• [Problem to solve] Count the lines in the entries below that contain the string "width", and reply with only that number.

□ □ □ □ □

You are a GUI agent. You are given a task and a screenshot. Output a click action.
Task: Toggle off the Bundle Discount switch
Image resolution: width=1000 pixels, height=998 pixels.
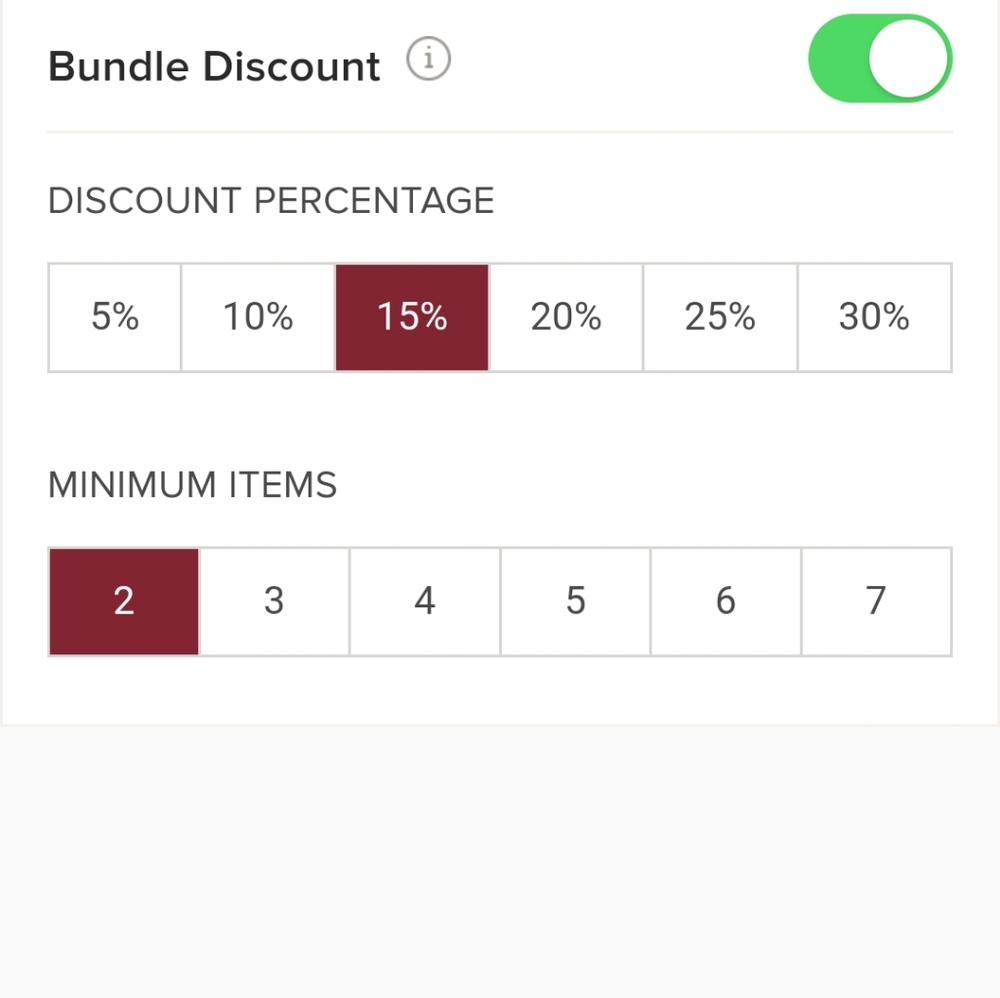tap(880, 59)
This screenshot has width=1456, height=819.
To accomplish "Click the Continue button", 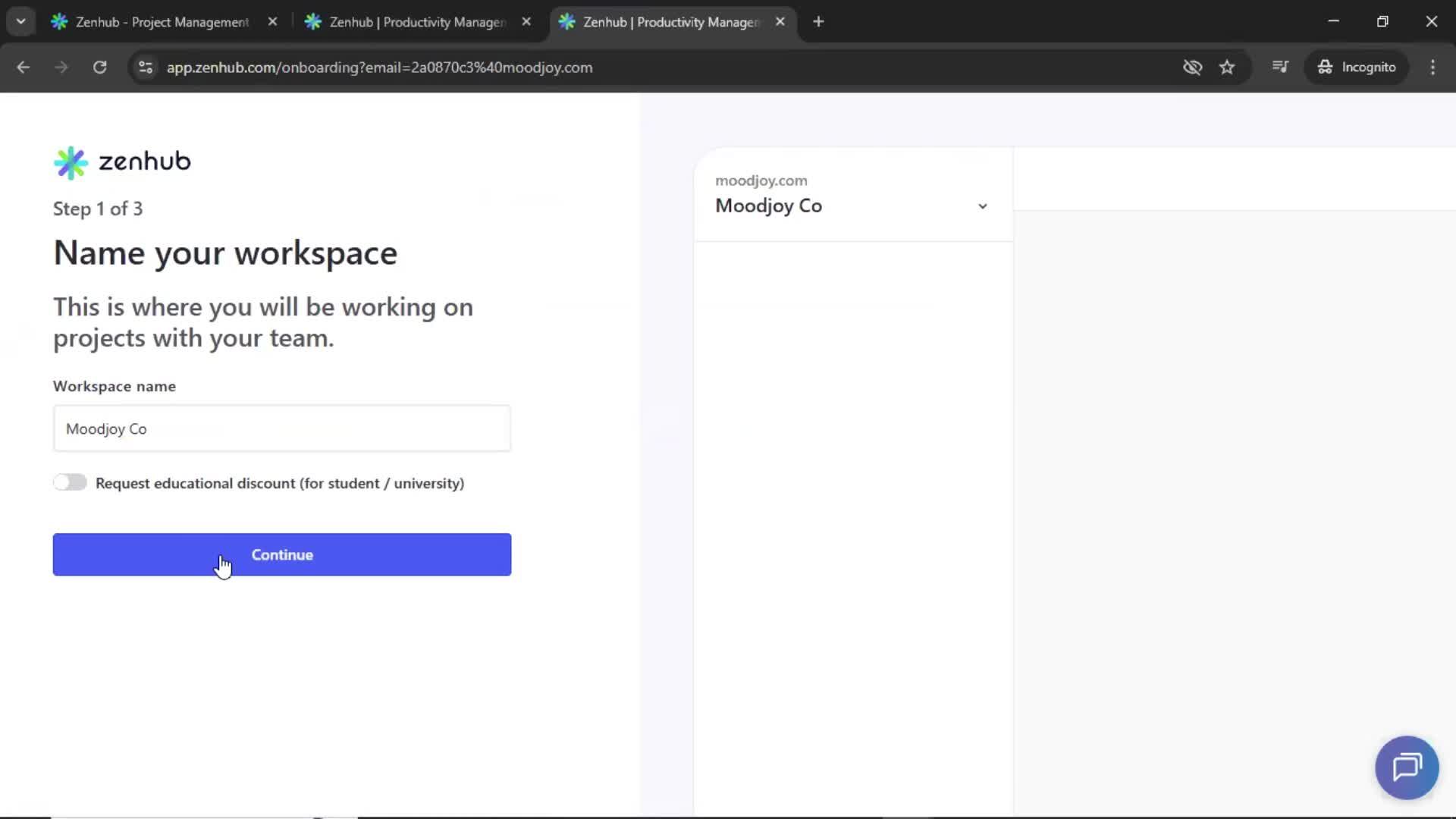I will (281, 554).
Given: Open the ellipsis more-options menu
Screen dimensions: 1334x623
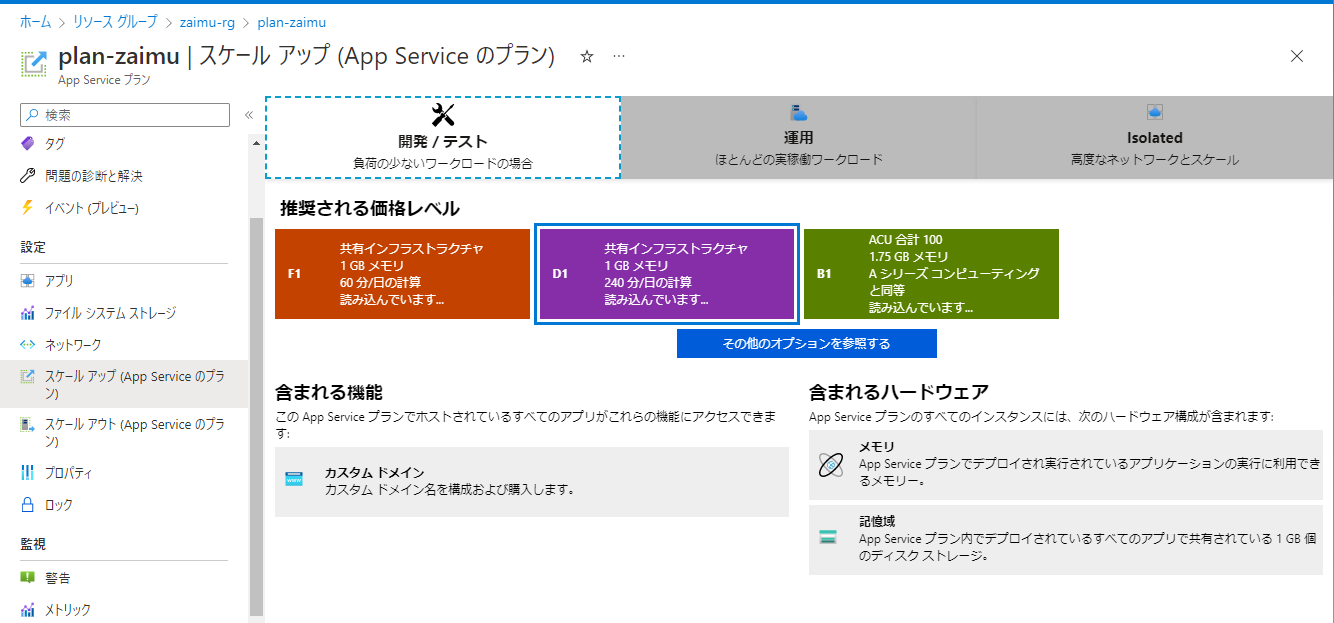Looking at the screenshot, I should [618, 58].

□ □ □ □ □

• [Reply] 2